United States District Court, E.D. Wisconsin

September 29, 2016



          Lynn Adelman District Judge

         The plaintiff, Howard F. Williams, is a prisoner proceeding pro se on claims under the Religious Land Use and Institutionalized Persons Act (RLUIPA) and 42 U.S.C. § 1983 stemming from prison officials' confiscation of materials related to and general treatment of Fruit of Islam, a subgroup within the religious group Nation of Islam. He also proceeds on claims that prison officials retaliated against him in violation of the First Amendment because of his religion and his role in establishing Nation of Islam in Wisconsin's prisons.
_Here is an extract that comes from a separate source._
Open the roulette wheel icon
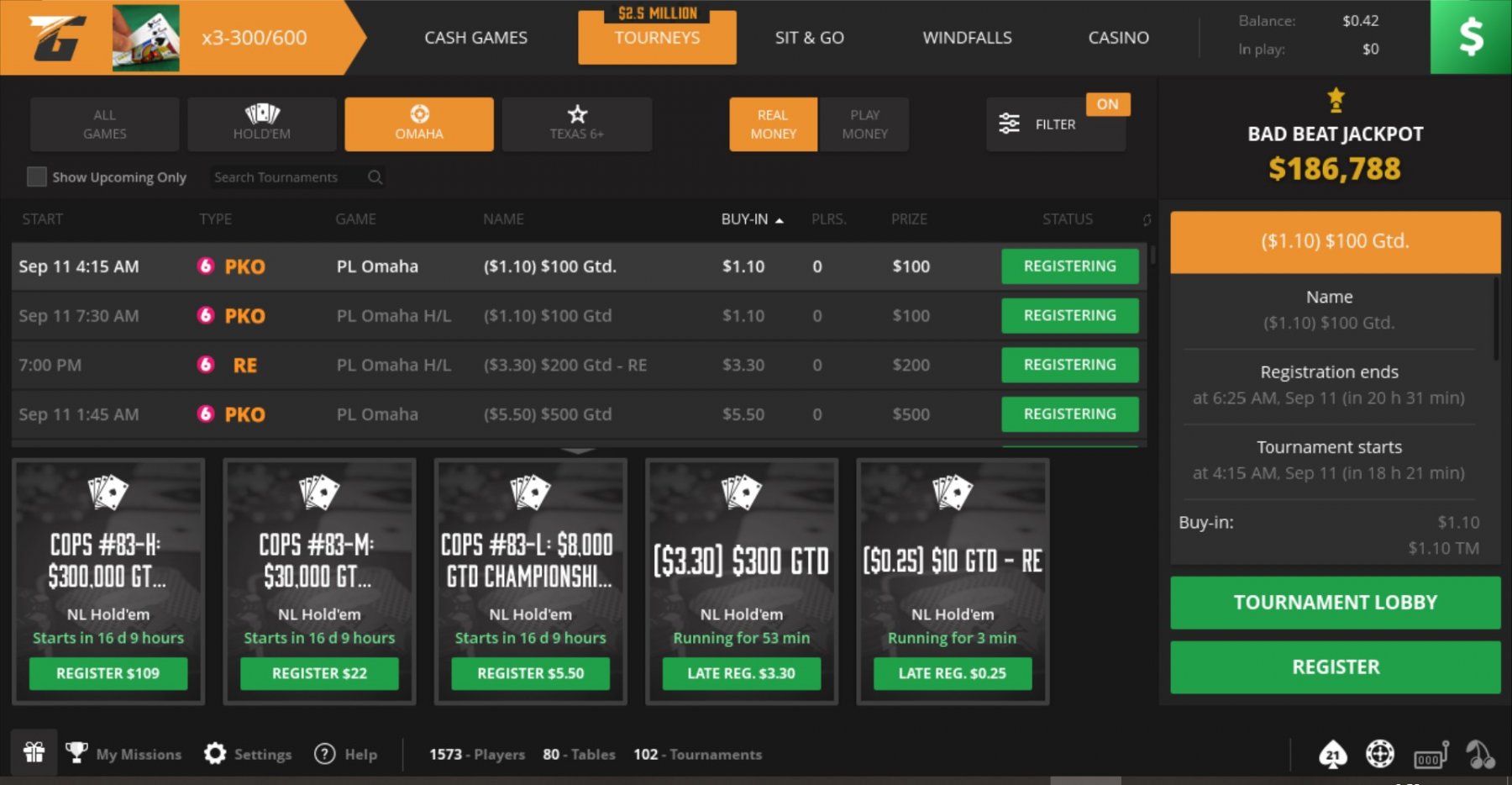The height and width of the screenshot is (785, 1512). coord(1380,754)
Before me now is defendants' motion for summary judgment.

         I. BACKGROUND

         The facts are primarily taken from defendants' “Response to Plaintiff's Additional Proposed Findings of Fact” (ECF No. 91) and “Reply to Plaintiff's Response to Defendants' Proposed Findings of Fact” (ECF No. 92), supplemented, as necessary, by other materials in the record.

         Plaintiff is a prisoner currently housed at New Lisbon Correctional Institution. At all times relevant to this case, plaintiff was housed at Waupun Correctional Institution (Waupun). Defendants are Wisconsin Department of Corrections (DOC) employees, most of whom worked at Waupun during the relevant times.

         Plaintiff is a member of the religious group Nation of Islam (NOI). He was involved in establishing NOI at Waupun and throughout DOC in the 1990s. Fruit of Islam (FOI) is the male-only paramilitary wing of NOI. FOI is organized in a military structure with military-style ranks, it provides security to NOI members, and its members adhere to a set of laws and rules not sanctioned by DOC. Plaintiff generally disputes this characterization of FOI, though documents from NOI, including those confiscated from plaintiff, support it.

         Prison officials at Waupun and throughout DOC consider FOI to be a security threat group (STG). Broadly, STGs are groups that threaten, intimidate, coerce, or harass others or engage in activities that violate or encourage the violation of statutes, administrative rules, departmental policies, or institutional procedures. STGs like FOI undermine the authority of corrections officers and encourage violence. Many STGs are at least nominally associated with a religion or religious group.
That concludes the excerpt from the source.